(Exercise material Opens)

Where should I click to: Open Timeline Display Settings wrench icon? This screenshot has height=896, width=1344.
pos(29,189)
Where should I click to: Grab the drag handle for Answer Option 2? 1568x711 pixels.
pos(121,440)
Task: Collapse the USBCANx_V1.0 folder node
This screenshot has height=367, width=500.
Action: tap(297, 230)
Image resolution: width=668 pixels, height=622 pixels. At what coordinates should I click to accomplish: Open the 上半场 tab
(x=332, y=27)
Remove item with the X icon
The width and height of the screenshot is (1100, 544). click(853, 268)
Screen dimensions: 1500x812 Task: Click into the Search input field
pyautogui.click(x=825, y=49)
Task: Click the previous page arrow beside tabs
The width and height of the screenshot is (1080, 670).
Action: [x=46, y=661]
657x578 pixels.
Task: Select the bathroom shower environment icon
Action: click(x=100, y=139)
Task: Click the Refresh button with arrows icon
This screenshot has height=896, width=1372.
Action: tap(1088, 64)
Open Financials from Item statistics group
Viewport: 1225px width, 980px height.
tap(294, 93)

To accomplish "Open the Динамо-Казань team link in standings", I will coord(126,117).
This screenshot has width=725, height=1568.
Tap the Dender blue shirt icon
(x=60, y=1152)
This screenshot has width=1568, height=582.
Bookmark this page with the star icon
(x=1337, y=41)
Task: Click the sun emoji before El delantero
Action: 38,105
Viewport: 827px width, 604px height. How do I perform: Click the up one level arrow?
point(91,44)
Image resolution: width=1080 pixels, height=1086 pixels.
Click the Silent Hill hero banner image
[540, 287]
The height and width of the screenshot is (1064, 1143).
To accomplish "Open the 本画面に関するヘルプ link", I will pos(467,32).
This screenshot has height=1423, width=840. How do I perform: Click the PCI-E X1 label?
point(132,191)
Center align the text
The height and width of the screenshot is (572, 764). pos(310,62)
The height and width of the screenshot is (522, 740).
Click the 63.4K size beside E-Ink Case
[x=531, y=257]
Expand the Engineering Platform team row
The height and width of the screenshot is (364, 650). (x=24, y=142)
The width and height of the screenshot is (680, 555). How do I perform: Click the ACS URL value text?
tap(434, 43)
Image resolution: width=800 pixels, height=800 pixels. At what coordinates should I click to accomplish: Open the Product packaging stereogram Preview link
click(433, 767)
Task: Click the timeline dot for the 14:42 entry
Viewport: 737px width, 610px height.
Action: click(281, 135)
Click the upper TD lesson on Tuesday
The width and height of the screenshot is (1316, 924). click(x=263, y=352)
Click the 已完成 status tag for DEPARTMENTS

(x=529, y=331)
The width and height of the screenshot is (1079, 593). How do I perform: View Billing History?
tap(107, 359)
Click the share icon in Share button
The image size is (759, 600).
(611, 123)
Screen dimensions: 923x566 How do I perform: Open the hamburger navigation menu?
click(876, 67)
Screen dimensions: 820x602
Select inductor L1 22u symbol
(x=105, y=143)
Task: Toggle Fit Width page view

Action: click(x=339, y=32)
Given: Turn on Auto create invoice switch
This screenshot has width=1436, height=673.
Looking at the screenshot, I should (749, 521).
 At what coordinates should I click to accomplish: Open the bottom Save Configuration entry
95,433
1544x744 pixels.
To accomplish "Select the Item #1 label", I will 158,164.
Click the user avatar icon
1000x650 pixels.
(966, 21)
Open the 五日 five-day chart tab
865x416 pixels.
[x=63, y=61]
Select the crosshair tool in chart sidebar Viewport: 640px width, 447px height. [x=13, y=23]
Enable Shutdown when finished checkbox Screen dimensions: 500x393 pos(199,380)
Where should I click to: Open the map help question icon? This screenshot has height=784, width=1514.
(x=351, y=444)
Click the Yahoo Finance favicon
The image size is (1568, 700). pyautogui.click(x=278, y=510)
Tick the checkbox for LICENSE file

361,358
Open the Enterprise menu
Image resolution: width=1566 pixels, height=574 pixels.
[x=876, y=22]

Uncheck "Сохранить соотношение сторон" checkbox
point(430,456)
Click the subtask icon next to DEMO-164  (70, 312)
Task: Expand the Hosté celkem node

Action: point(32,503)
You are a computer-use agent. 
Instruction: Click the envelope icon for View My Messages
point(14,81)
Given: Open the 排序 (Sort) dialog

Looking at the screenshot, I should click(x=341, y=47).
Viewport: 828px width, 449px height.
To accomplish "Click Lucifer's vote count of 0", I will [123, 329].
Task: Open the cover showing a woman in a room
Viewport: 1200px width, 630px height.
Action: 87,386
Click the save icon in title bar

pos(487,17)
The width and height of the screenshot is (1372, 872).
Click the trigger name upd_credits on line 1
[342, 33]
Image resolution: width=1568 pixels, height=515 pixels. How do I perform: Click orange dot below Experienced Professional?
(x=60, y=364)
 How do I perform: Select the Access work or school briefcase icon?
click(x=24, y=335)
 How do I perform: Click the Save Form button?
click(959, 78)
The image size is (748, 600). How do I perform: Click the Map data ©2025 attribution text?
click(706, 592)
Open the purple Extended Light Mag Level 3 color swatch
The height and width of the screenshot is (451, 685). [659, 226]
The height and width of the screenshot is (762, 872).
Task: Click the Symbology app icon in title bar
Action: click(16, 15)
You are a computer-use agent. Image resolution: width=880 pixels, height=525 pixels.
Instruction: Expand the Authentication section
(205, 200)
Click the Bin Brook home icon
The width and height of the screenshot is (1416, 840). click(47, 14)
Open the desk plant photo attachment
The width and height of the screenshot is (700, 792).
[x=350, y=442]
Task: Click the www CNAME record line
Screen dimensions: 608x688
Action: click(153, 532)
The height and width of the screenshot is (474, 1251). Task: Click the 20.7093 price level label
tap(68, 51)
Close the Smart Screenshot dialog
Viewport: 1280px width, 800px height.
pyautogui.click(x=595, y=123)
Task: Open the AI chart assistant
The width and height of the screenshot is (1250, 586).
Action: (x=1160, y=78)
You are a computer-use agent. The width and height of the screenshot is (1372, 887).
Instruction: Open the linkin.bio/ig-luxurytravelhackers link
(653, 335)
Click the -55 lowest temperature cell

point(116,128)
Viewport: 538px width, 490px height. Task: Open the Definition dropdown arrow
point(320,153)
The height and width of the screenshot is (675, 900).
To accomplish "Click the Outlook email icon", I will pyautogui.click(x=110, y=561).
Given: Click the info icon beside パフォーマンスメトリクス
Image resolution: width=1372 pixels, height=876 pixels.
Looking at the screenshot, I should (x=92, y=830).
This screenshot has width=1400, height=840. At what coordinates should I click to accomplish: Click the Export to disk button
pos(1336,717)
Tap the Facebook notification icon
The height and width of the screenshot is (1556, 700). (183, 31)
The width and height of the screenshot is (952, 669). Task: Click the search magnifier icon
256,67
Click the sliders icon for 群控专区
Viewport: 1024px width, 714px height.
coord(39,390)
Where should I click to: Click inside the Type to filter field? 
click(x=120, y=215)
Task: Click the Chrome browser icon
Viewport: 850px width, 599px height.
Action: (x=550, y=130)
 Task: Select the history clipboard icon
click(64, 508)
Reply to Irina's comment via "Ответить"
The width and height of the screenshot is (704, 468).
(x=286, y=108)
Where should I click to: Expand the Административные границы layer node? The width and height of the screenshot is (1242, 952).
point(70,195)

(Exercise material Closes)

Without any alteration, repeat each entry shown above.

Where should I click to: Open Timeline Display Settings wrench icon? This screenshot has height=896, width=1344.
pos(29,189)
Where should I click to: Grab the drag handle for Answer Option 2? 1568x711 pixels.
pos(121,440)
Task: Collapse the USBCANx_V1.0 folder node
This screenshot has height=367, width=500.
Action: tap(297, 230)
Image resolution: width=668 pixels, height=622 pixels. At what coordinates should I click to accomplish: Open the 上半场 tab
(x=332, y=27)
Remove item with the X icon
The width and height of the screenshot is (1100, 544). click(853, 268)
Screen dimensions: 1500x812 Task: Click into the Search input field
pyautogui.click(x=825, y=49)
Task: Click the previous page arrow beside tabs
The width and height of the screenshot is (1080, 670).
Action: [x=46, y=661]
657x578 pixels.
Task: Select the bathroom shower environment icon
Action: click(x=100, y=139)
Task: Click the Refresh button with arrows icon
This screenshot has height=896, width=1372.
Action: tap(1088, 64)
Open Financials from Item statistics group
Viewport: 1225px width, 980px height.
tap(294, 93)

To accomplish "Open the Динамо-Казань team link in standings", I will coord(126,117).
This screenshot has width=725, height=1568.
Tap the Dender blue shirt icon
(x=60, y=1152)
This screenshot has width=1568, height=582.
Bookmark this page with the star icon
(x=1337, y=41)
Task: Click the sun emoji before El delantero
Action: 38,105
Viewport: 827px width, 604px height. How do I perform: Click the up one level arrow?
point(91,44)
Image resolution: width=1080 pixels, height=1086 pixels.
Click the Silent Hill hero banner image
[540, 287]
The height and width of the screenshot is (1064, 1143).
To accomplish "Open the 本画面に関するヘルプ link", I will pos(467,32).
This screenshot has height=1423, width=840. How do I perform: Click the PCI-E X1 label?
point(132,191)
Center align the text
The height and width of the screenshot is (572, 764). pos(310,62)
The height and width of the screenshot is (522, 740).
Click the 63.4K size beside E-Ink Case
[x=531, y=257]
Expand the Engineering Platform team row
The height and width of the screenshot is (364, 650). (x=24, y=142)
The width and height of the screenshot is (680, 555). How do I perform: Click the ACS URL value text?
tap(434, 43)
Image resolution: width=800 pixels, height=800 pixels. At what coordinates should I click to accomplish: Open the Product packaging stereogram Preview link
click(433, 767)
Task: Click the timeline dot for the 14:42 entry
Viewport: 737px width, 610px height.
Action: click(281, 135)
Click the upper TD lesson on Tuesday
The width and height of the screenshot is (1316, 924). click(x=263, y=352)
Click the 已完成 status tag for DEPARTMENTS

(x=529, y=331)
The width and height of the screenshot is (1079, 593). How do I perform: View Billing History?
tap(107, 359)
Click the share icon in Share button
The image size is (759, 600).
(611, 123)
Screen dimensions: 923x566 How do I perform: Open the hamburger navigation menu?
click(876, 67)
Screen dimensions: 820x602
Select inductor L1 22u symbol
(x=105, y=143)
Task: Toggle Fit Width page view

Action: click(x=339, y=32)
Given: Turn on Auto create invoice switch
This screenshot has width=1436, height=673.
Looking at the screenshot, I should (749, 521).
 At what coordinates should I click to accomplish: Open the bottom Save Configuration entry
95,433
1544x744 pixels.
To accomplish "Select the Item #1 label", I will 158,164.
Click the user avatar icon
1000x650 pixels.
(966, 21)
Open the 五日 five-day chart tab
865x416 pixels.
[x=63, y=61]
Select the crosshair tool in chart sidebar Viewport: 640px width, 447px height. [x=13, y=23]
Enable Shutdown when finished checkbox Screen dimensions: 500x393 pos(199,380)
Where should I click to: Open the map help question icon? This screenshot has height=784, width=1514.
(x=351, y=444)
Click the Yahoo Finance favicon
The image size is (1568, 700). pyautogui.click(x=278, y=510)
Tick the checkbox for LICENSE file

361,358
Open the Enterprise menu
Image resolution: width=1566 pixels, height=574 pixels.
[x=876, y=22]

Uncheck "Сохранить соотношение сторон" checkbox
point(430,456)
Click the subtask icon next to DEMO-164  (70, 312)
Task: Expand the Hosté celkem node

Action: point(32,503)
You are a computer-use agent. 
Instruction: Click the envelope icon for View My Messages
point(14,81)
Given: Open the 排序 (Sort) dialog

Looking at the screenshot, I should click(x=341, y=47).
Viewport: 828px width, 449px height.
To accomplish "Click Lucifer's vote count of 0", I will [123, 329].
Task: Open the cover showing a woman in a room
Viewport: 1200px width, 630px height.
Action: 87,386
Click the save icon in title bar

pos(487,17)
The width and height of the screenshot is (1372, 872).
Click the trigger name upd_credits on line 1
[342, 33]
Image resolution: width=1568 pixels, height=515 pixels. How do I perform: Click orange dot below Experienced Professional?
(x=60, y=364)
 How do I perform: Select the Access work or school briefcase icon?
click(x=24, y=335)
 How do I perform: Click the Save Form button?
click(959, 78)
The image size is (748, 600). How do I perform: Click the Map data ©2025 attribution text?
click(706, 592)
Open the purple Extended Light Mag Level 3 color swatch
The height and width of the screenshot is (451, 685). [659, 226]
The height and width of the screenshot is (762, 872).
Task: Click the Symbology app icon in title bar
Action: click(16, 15)
You are a computer-use agent. Image resolution: width=880 pixels, height=525 pixels.
Instruction: Expand the Authentication section
(205, 200)
Click the Bin Brook home icon
The width and height of the screenshot is (1416, 840). click(47, 14)
Open the desk plant photo attachment
The width and height of the screenshot is (700, 792).
[x=350, y=442]
Task: Click the www CNAME record line
Screen dimensions: 608x688
Action: click(153, 532)
The height and width of the screenshot is (474, 1251). Task: Click the 20.7093 price level label
tap(68, 51)
Close the Smart Screenshot dialog
Viewport: 1280px width, 800px height.
pyautogui.click(x=595, y=123)
Task: Open the AI chart assistant
The width and height of the screenshot is (1250, 586).
Action: (x=1160, y=78)
You are a computer-use agent. The width and height of the screenshot is (1372, 887).
Instruction: Open the linkin.bio/ig-luxurytravelhackers link
(653, 335)
Click the -55 lowest temperature cell

point(116,128)
Viewport: 538px width, 490px height. Task: Open the Definition dropdown arrow
point(320,153)
The height and width of the screenshot is (675, 900).
To accomplish "Click the Outlook email icon", I will pyautogui.click(x=110, y=561).
Given: Click the info icon beside パフォーマンスメトリクス
Image resolution: width=1372 pixels, height=876 pixels.
Looking at the screenshot, I should (x=92, y=830).
This screenshot has width=1400, height=840. At what coordinates should I click to accomplish: Click the Export to disk button
pos(1336,717)
Tap the Facebook notification icon
The height and width of the screenshot is (1556, 700). (183, 31)
The width and height of the screenshot is (952, 669). Task: Click the search magnifier icon
256,67
Click the sliders icon for 群控专区
Viewport: 1024px width, 714px height.
coord(39,390)
Where should I click to: Click inside the Type to filter field? 
click(x=120, y=215)
Task: Click the Chrome browser icon
Viewport: 850px width, 599px height.
Action: (x=550, y=130)
 Task: Select the history clipboard icon
click(64, 508)
Reply to Irina's comment via "Ответить"
The width and height of the screenshot is (704, 468).
(x=286, y=108)
Where should I click to: Expand the Административные границы layer node? The width and height of the screenshot is (1242, 952).
point(70,195)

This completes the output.